Roasted Garlic, Turnip, And Sweet Potato Soup!

Posted by Alfred on October 04, 2015

Hi, did you know that a large white turnip has only 50 calories! Not the tastiest raw but once cooked has a good mild flavor and it also has vitamin C and other nutrients but many American’s don’t try the healthy turnip and when paired with another root vegetable the sweet potato and garlic you can blend them into a very healthy rainy day soup.
So without any further ado let’s add this delicious benefit of health to your food regimen you can also add cumin or orange zest if you like.
One large sweet potato peeled and diced .
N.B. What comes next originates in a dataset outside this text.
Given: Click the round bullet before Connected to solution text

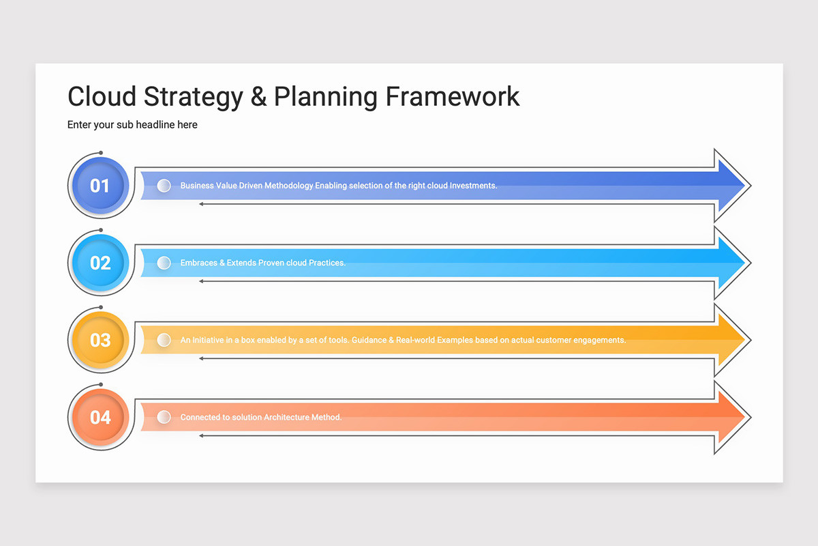Looking at the screenshot, I should pyautogui.click(x=164, y=417).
One large turnip Peeled and diced .
1tbsp balsamic vinegar 3 Tbsp Olive oil
8 cloves garlic whole and peeled.
2 shallots, sliced , 2tsp chopped thyme
4 cups chicken or veg stock.
1/4 cup white wine
Salt and pepper.
Heat oven to 400° line the sheet pan with Foil Heat oven to 400° line the sheet pan with Foil and spray lightly with cooking spray.
Combine root vegetables in a bowl with 2 tablespoons of the olive oil spread evenly on sheet pan and roast for 15 minutes.
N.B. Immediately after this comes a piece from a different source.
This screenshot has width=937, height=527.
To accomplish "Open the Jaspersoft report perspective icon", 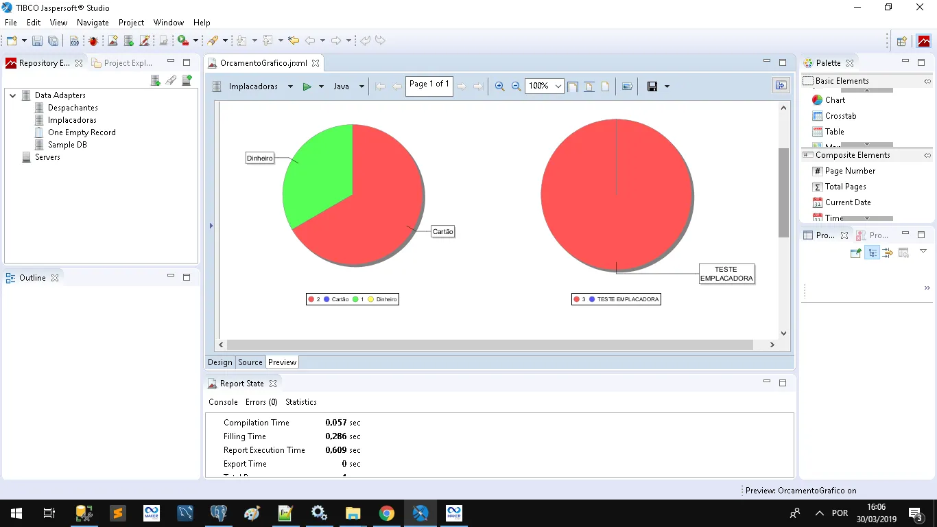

In the same bowl toss the shallots garlic and thyme with remaining tablespoon of olive oil, after vegetables have roasted 15 minutes turn with spatula add garlic, shallots and thyme and cook for another 20 minutes, in a saucepan combine wine and stock, Bring to a gentle simmer and the roasted vegetable mixture and simmer until vegetables are very tender. Add mixture too a blender, (work in small batches if necessary) blend until smooth and return to pan on medium heat for several minutes stir in the vinegar and top with salt and pepper top with a dollop of yogurt or sour cream and shallots or scallion serves six .140 cal 4g protein 2g fiber and 270 mg of sodium.
Please be careful blending hot liquids!